Supplied data>

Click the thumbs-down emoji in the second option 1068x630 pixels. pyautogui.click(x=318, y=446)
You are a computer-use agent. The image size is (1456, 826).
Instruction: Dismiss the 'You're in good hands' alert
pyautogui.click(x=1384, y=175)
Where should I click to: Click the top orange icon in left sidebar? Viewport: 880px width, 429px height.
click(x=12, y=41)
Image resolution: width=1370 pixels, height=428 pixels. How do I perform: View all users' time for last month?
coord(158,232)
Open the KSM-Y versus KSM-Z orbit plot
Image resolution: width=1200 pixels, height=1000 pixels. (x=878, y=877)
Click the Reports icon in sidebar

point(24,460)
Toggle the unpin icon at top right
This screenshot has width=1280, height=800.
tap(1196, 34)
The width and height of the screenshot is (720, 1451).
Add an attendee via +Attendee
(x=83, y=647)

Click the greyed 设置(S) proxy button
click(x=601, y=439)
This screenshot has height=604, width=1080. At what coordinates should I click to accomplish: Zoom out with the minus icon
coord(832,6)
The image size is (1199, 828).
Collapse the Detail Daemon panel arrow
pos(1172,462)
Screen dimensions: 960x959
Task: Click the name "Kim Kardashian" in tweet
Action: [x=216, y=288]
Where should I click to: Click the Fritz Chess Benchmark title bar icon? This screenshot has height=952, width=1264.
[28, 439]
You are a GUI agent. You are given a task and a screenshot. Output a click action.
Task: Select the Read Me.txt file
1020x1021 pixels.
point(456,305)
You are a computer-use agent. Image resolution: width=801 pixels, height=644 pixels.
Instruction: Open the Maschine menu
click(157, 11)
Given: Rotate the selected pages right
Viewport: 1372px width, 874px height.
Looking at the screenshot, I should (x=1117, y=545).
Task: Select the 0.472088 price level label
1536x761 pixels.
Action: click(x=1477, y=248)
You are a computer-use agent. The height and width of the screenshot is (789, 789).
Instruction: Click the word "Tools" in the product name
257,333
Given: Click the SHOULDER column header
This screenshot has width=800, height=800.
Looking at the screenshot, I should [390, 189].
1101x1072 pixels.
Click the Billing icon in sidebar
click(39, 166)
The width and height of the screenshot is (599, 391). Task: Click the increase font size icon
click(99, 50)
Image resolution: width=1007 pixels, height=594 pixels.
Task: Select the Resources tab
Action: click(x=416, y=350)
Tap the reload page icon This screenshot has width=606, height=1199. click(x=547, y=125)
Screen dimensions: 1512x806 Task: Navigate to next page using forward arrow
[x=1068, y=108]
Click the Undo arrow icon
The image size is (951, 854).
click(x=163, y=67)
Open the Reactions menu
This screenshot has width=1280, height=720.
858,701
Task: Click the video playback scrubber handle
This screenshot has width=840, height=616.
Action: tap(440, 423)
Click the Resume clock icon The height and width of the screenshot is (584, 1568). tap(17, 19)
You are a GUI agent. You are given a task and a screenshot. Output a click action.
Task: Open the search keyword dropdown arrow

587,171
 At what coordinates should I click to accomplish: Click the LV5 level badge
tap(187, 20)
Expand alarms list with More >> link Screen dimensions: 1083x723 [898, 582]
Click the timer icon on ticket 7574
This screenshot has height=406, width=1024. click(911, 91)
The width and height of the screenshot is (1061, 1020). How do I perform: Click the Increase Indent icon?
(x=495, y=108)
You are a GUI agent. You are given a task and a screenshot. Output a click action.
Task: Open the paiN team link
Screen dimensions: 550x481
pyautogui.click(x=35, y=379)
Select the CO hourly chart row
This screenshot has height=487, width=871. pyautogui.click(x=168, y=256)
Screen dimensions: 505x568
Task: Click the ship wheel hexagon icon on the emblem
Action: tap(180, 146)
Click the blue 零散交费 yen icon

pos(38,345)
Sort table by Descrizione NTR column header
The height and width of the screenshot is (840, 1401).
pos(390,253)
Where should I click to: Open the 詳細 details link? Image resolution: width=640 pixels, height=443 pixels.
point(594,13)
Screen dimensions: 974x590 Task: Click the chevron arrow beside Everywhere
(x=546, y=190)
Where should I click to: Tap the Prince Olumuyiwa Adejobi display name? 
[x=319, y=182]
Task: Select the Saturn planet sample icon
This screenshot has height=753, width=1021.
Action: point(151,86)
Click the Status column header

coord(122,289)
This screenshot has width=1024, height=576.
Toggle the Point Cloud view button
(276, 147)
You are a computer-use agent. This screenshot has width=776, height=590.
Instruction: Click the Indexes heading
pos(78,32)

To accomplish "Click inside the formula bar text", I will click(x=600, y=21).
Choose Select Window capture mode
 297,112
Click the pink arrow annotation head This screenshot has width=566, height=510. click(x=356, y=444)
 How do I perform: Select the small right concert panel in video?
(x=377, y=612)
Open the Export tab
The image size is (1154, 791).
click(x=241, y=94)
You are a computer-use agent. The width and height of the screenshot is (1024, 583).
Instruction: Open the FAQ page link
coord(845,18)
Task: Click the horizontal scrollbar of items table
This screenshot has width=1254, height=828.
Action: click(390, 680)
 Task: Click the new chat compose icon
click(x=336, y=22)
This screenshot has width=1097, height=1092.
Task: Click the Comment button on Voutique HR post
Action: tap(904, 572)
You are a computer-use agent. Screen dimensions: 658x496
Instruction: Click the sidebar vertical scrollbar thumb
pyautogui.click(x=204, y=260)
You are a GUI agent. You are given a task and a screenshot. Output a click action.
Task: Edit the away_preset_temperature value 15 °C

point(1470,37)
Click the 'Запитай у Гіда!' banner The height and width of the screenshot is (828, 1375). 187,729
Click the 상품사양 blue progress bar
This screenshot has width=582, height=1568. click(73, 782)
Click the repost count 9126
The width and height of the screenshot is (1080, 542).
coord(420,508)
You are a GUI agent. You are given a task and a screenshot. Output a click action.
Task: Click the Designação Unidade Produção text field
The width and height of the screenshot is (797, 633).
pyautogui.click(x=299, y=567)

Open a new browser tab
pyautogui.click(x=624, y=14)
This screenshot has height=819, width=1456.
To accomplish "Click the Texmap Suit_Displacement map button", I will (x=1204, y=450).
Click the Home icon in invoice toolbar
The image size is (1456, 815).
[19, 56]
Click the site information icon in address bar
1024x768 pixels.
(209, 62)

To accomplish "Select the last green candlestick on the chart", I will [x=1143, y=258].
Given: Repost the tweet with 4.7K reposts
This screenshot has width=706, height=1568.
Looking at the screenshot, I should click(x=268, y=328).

Task directions> Write the material out once more so that every line matches the original.

Exercise solution>
Click the thumbs-down emoji in the second option 1068x630 pixels. pyautogui.click(x=318, y=446)
You are a computer-use agent. The image size is (1456, 826).
Instruction: Dismiss the 'You're in good hands' alert
pyautogui.click(x=1384, y=175)
Where should I click to: Click the top orange icon in left sidebar? Viewport: 880px width, 429px height.
click(x=12, y=41)
Image resolution: width=1370 pixels, height=428 pixels. How do I perform: View all users' time for last month?
coord(158,232)
Open the KSM-Y versus KSM-Z orbit plot
Image resolution: width=1200 pixels, height=1000 pixels. (x=878, y=877)
Click the Reports icon in sidebar

point(24,460)
Toggle the unpin icon at top right
This screenshot has width=1280, height=800.
tap(1196, 34)
The width and height of the screenshot is (720, 1451).
Add an attendee via +Attendee
(x=83, y=647)

Click the greyed 设置(S) proxy button
click(x=601, y=439)
This screenshot has height=604, width=1080. At what coordinates should I click to accomplish: Zoom out with the minus icon
coord(832,6)
The image size is (1199, 828).
Collapse the Detail Daemon panel arrow
pos(1172,462)
Screen dimensions: 960x959
Task: Click the name "Kim Kardashian" in tweet
Action: [x=216, y=288]
Where should I click to: Click the Fritz Chess Benchmark title bar icon? This screenshot has height=952, width=1264.
[28, 439]
You are a GUI agent. You are given a task and a screenshot. Output a click action.
Task: Select the Read Me.txt file
1020x1021 pixels.
point(456,305)
You are a computer-use agent. Image resolution: width=801 pixels, height=644 pixels.
Instruction: Open the Maschine menu
click(157, 11)
Given: Rotate the selected pages right
Viewport: 1372px width, 874px height.
Looking at the screenshot, I should (x=1117, y=545).
Task: Select the 0.472088 price level label
1536x761 pixels.
Action: click(x=1477, y=248)
You are a computer-use agent. The height and width of the screenshot is (789, 789).
Instruction: Click the word "Tools" in the product name
257,333
Given: Click the SHOULDER column header
This screenshot has width=800, height=800.
Looking at the screenshot, I should [390, 189].
1101x1072 pixels.
Click the Billing icon in sidebar
click(39, 166)
The width and height of the screenshot is (599, 391). Task: Click the increase font size icon
click(99, 50)
Image resolution: width=1007 pixels, height=594 pixels.
Task: Select the Resources tab
Action: click(x=416, y=350)
Tap the reload page icon This screenshot has width=606, height=1199. click(x=547, y=125)
Screen dimensions: 1512x806 Task: Navigate to next page using forward arrow
[x=1068, y=108]
Click the Undo arrow icon
The image size is (951, 854).
click(x=163, y=67)
Open the Reactions menu
This screenshot has width=1280, height=720.
858,701
Task: Click the video playback scrubber handle
This screenshot has width=840, height=616.
Action: tap(440, 423)
Click the Resume clock icon The height and width of the screenshot is (584, 1568). tap(17, 19)
You are a GUI agent. You are given a task and a screenshot. Output a click action.
Task: Open the search keyword dropdown arrow

587,171
 At what coordinates should I click to accomplish: Click the LV5 level badge
tap(187, 20)
Expand alarms list with More >> link Screen dimensions: 1083x723 [898, 582]
Click the timer icon on ticket 7574
This screenshot has height=406, width=1024. click(911, 91)
The width and height of the screenshot is (1061, 1020). How do I perform: Click the Increase Indent icon?
(x=495, y=108)
You are a GUI agent. You are given a task and a screenshot. Output a click action.
Task: Open the paiN team link
Screen dimensions: 550x481
pyautogui.click(x=35, y=379)
Select the CO hourly chart row
This screenshot has height=487, width=871. pyautogui.click(x=168, y=256)
Screen dimensions: 505x568
Task: Click the ship wheel hexagon icon on the emblem
Action: tap(180, 146)
Click the blue 零散交费 yen icon

pos(38,345)
Sort table by Descrizione NTR column header
The height and width of the screenshot is (840, 1401).
pos(390,253)
Where should I click to: Open the 詳細 details link? Image resolution: width=640 pixels, height=443 pixels.
point(594,13)
Screen dimensions: 974x590 Task: Click the chevron arrow beside Everywhere
(x=546, y=190)
Where should I click to: Tap the Prince Olumuyiwa Adejobi display name? 
[x=319, y=182]
Task: Select the Saturn planet sample icon
This screenshot has height=753, width=1021.
Action: point(151,86)
Click the Status column header

coord(122,289)
This screenshot has width=1024, height=576.
Toggle the Point Cloud view button
(276, 147)
You are a computer-use agent. This screenshot has width=776, height=590.
Instruction: Click the Indexes heading
pos(78,32)

To accomplish "Click inside the formula bar text", I will click(x=600, y=21).
Choose Select Window capture mode
 297,112
Click the pink arrow annotation head This screenshot has width=566, height=510. click(x=356, y=444)
 How do I perform: Select the small right concert panel in video?
(x=377, y=612)
Open the Export tab
The image size is (1154, 791).
click(x=241, y=94)
You are a computer-use agent. The width and height of the screenshot is (1024, 583).
Instruction: Open the FAQ page link
coord(845,18)
Task: Click the horizontal scrollbar of items table
This screenshot has width=1254, height=828.
Action: click(390, 680)
 Task: Click the new chat compose icon
click(x=336, y=22)
This screenshot has width=1097, height=1092.
Task: Click the Comment button on Voutique HR post
Action: tap(904, 572)
You are a computer-use agent. Screen dimensions: 658x496
Instruction: Click the sidebar vertical scrollbar thumb
pyautogui.click(x=204, y=260)
You are a GUI agent. You are given a task and a screenshot. Output a click action.
Task: Edit the away_preset_temperature value 15 °C

point(1470,37)
Click the 'Запитай у Гіда!' banner The height and width of the screenshot is (828, 1375). 187,729
Click the 상품사양 blue progress bar
This screenshot has width=582, height=1568. click(73, 782)
Click the repost count 9126
The width and height of the screenshot is (1080, 542).
coord(420,508)
You are a GUI agent. You are given a task and a screenshot. Output a click action.
Task: Click the Designação Unidade Produção text field
The width and height of the screenshot is (797, 633).
pyautogui.click(x=299, y=567)

Open a new browser tab
pyautogui.click(x=624, y=14)
This screenshot has height=819, width=1456.
To accomplish "Click the Texmap Suit_Displacement map button", I will (x=1204, y=450).
Click the Home icon in invoice toolbar
The image size is (1456, 815).
[19, 56]
Click the site information icon in address bar
1024x768 pixels.
(209, 62)

To accomplish "Select the last green candlestick on the chart", I will [x=1143, y=258].
Given: Repost the tweet with 4.7K reposts
This screenshot has width=706, height=1568.
Looking at the screenshot, I should click(x=268, y=328).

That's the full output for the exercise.